Audrey Schebat – Un bon récit touche, quelle que soit sa forme.
Pourquoi avoir accepté de faire partie du jury de ce festival ?
Le court-métrage est un format fondamental mais souvent sous-estimé. C’est un passage incontournable pour beaucoup de cinéastes. Il n’a pas d’économie propre, et sa diffusion reste marginale. Les festivals sont donc essentiels : ils permettent au public de découvrir ces œuvres et offrent une visibilité aux auteurs. Participer à un jury, c’est une manière concrète de soutenir cette forme, de la défendre, de la mettre en lumière. Cela me semble presque un devoir pour ceux qui aiment ce métier.
En quoi votre expérience au théâtre, au cinéma ou à la télévision influence-t-elle votre regard de jurée ?
Quel que soit le médium, ce qui fait la différence, c’est l’histoire.
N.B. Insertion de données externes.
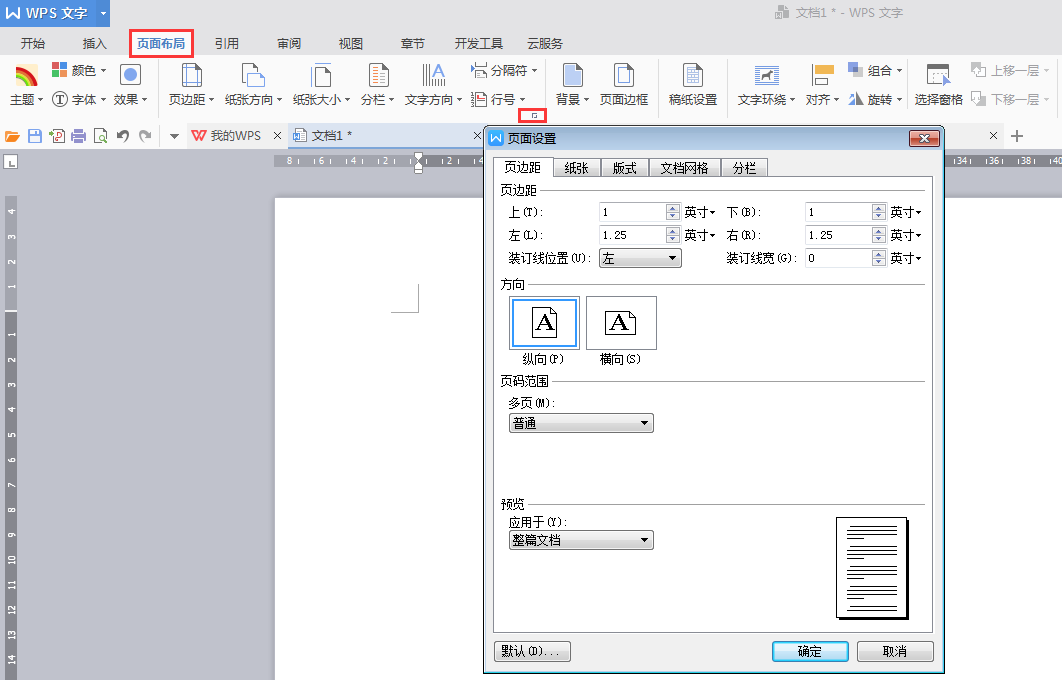Select 纵向 portrait orientation option
Viewport: 1062px width, 680px height.
pyautogui.click(x=543, y=323)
Une œuvre, courte ou longue, doit émouvoir, toucher, créer un lien avec le spectateur. Le court-métrage oblige à une grande rigueur : transmettre un univers, une émotion, une idée forte en très peu de temps. Cela demande de la précision, mais aussi une vraie vision. Peu importe le support, c’est la sincérité et la force du propos qui comptent.
L’écriture est-elle, selon vous, plus importante que la technique ?
Oui, l’écriture est à la base de tout. On peut avoir peu de moyens, pas de décors ni d’effets, et pourtant bouleverser un public si le texte est juste. À l’inverse, une œuvre techniquement parfaite mais vide de sens ne laissera aucune trace. L’écriture structure, porte le rythme, les émotions. Même au théâtre, une simple lecture d’un bon texte peut suffire à créer de l’intensité. L’écriture est l’âme du projet.
Quel rôle joue encore un festival de courts-métrages aujourd’hui ?
Un rôle capital. Sans lieu de diffusion, le court-métrage disparaît. Il ne reste que les plateformes ou les autoproductions visibles en ligne, mais ce n’est pas suffisant. Le festival crée un cadre, une reconnaissance. Il permet aux jeunes réalisateurs de montrer leur travail, de rencontrer des professionnels, d’espérer des collaborations. C’est aussi un outil d’émergence : beaucoup de grands cinéastes ont commencé par là.
Quel conseil donneriez-vous à un jeune réalisateur ?
Faites, même avec peu de moyens. Le court-métrage dépend surtout de votre énergie et de votre envie. On peut réunir quelques personnes, un peu de matériel, monter une équipe autour d’une idée forte. C’est un premier pas concret, un espace de liberté. Cela vous permettra aussi de rencontrer d’autres talents, de fédérer autour de vous. Trouver sa voie passe par l’action, et le court-métrage en est souvent la première étape.
Le format court vous semble-t-il porteur d’une émotion particulière ?
Un court-métrage peut parfois marquer plus durablement qu’un long. Sa brièveté oblige à aller droit au cœur de l’émotion ou du propos. Quand c’est réussi, cela laisse une empreinte immédiate, presque viscérale. C’est aussi un laboratoire de formes, où les réalisateurs peuvent expérimenter des narrations, des rythmes ou des esthétiques qu’ils n’oseraient pas sur un format plus long. Cette liberté est précieuse, et elle mérite d’être valorisée.